*About this exercise:*
From the line with "Screen dimensions: 1041x632" through the line with "Click the round button on rice cooker front", repeat the entries verbatim, both end lines included, and add nothing.

[Stored entries]
^^^^^^^^

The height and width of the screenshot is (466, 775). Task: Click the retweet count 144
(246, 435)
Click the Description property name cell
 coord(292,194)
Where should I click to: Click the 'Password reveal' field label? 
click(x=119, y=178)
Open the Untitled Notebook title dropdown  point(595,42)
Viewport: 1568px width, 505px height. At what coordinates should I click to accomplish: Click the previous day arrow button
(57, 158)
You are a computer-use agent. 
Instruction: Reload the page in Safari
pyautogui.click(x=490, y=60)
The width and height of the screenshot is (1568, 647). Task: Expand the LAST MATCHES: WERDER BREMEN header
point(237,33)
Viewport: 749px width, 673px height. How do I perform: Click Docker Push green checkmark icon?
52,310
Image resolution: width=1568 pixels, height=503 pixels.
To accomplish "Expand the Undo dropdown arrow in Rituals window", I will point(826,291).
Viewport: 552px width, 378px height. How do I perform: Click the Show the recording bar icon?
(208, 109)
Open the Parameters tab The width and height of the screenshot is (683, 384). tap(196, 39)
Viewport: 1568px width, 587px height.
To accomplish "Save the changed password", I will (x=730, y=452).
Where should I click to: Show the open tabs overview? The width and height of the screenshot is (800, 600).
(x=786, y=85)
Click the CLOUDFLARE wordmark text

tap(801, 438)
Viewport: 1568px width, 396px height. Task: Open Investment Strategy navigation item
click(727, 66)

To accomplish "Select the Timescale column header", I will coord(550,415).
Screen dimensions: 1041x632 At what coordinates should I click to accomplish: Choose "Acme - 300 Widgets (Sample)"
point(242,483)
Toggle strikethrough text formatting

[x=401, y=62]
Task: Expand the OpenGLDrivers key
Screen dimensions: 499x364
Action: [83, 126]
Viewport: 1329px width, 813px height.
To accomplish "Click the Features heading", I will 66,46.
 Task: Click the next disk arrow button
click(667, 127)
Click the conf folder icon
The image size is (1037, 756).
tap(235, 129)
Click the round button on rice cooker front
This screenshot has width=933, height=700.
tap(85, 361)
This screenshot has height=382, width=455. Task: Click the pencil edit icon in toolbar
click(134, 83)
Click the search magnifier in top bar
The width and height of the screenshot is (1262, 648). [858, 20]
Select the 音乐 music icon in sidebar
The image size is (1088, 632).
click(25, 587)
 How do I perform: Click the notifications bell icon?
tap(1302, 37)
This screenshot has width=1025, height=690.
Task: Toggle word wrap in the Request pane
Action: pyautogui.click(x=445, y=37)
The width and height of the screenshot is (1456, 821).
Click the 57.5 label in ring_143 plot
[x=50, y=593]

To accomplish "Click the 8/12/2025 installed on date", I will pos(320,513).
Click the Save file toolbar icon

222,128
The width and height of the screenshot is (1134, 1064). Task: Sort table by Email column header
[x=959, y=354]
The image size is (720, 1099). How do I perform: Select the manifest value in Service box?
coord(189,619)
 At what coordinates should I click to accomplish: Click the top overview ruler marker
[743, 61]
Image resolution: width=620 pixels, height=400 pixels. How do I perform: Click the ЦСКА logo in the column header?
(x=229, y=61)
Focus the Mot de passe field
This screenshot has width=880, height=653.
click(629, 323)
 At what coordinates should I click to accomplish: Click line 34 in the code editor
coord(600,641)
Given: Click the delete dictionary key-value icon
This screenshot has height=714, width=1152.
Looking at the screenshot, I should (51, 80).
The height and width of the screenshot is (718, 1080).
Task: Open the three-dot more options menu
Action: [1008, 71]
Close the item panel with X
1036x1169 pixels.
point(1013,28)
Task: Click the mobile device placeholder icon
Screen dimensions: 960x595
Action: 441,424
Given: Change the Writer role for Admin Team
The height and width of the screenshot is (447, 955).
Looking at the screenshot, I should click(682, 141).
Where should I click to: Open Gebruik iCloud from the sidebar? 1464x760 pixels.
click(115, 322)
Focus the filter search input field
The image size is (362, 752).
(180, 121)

^^^^^^^^

*Answer to this task:*
Screen dimensions: 1041x632 At what coordinates should I click to accomplish: Choose "Acme - 300 Widgets (Sample)"
point(242,483)
Toggle strikethrough text formatting

[x=401, y=62]
Task: Expand the OpenGLDrivers key
Screen dimensions: 499x364
Action: [83, 126]
Viewport: 1329px width, 813px height.
To accomplish "Click the Features heading", I will 66,46.
 Task: Click the next disk arrow button
click(667, 127)
Click the conf folder icon
The image size is (1037, 756).
tap(235, 129)
Click the round button on rice cooker front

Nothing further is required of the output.